10/18/2020--I was just reading the April, 2020 review of The Shadow King in the New York Review. Colin Grant quotes the raw racism of the Italian writer Ferdinando Martini about the 1935 invasion of Ethiopia by Italy. It was shocking to read.
"One race must replace the other; it’s that or nothing…whether we like it or not, we will have to hunt [the native] down and encourage him to disappear, just as had been done with the Redskins, using all the methods civilization—which the native instinctively hates—can provide: gunfire and a daily dose of firewater."
I quote this language because nothing but his own words would communicate that racism in its power.
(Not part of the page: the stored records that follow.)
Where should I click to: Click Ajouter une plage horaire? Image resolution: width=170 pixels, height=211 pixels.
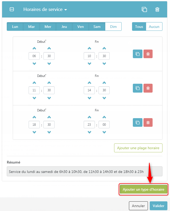click(138, 148)
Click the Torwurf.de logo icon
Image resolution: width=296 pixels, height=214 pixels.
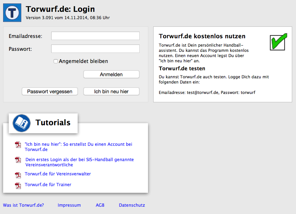[x=12, y=12]

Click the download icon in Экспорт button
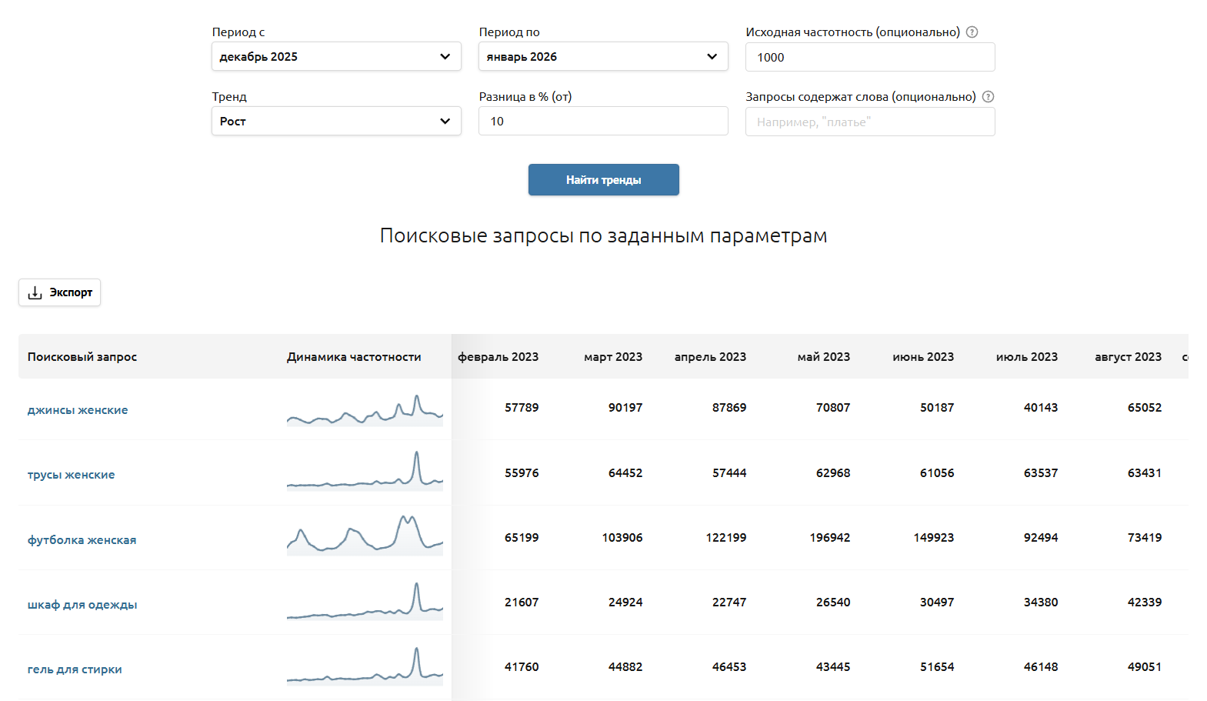pyautogui.click(x=35, y=293)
This is a lesson in anti-racism.
Two faculty members have left Pittsburgh Universities in recent weeks over the use in class of the word N*. I have no need to write the word out here because I am not trying to show the power the word had.
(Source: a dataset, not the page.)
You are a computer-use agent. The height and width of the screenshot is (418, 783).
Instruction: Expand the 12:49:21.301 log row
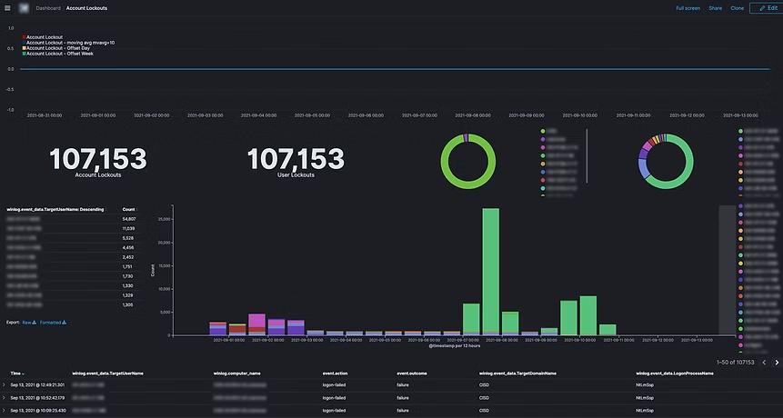(x=4, y=385)
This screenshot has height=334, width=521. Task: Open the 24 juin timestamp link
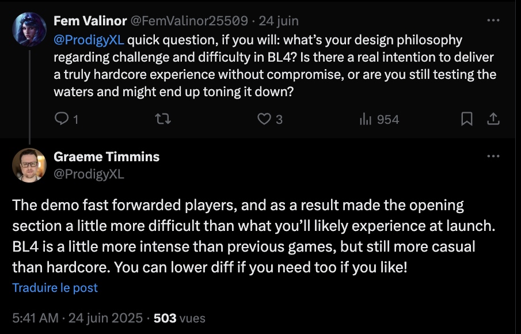[x=279, y=21]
But these educators were trying to do that. I now want to repeat that raw racism has to be shown--it cannot be described. It must be quoted.
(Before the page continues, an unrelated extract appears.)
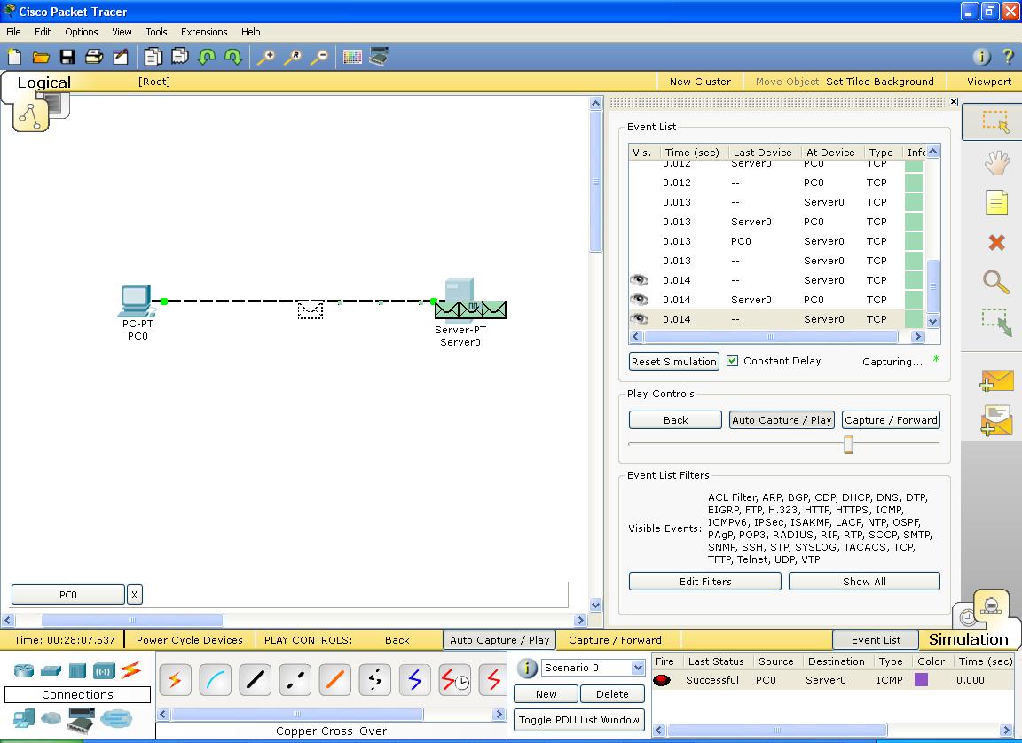Click the WAN Emulation cloud category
Who was let off the hook in these incidents? In my view, white students who will never understand what people of color confront every day even now--see the recent incident involving Gisele Fetterman (here).
Details matter and I not defending the actual conduct of the professors in question.
But I am defending two principles. First, racism must be permitted to speak its awful message if it is to be understood and confronted. Second, while the classroom should never be hostile to students, it must often make students extremely uncomfortable.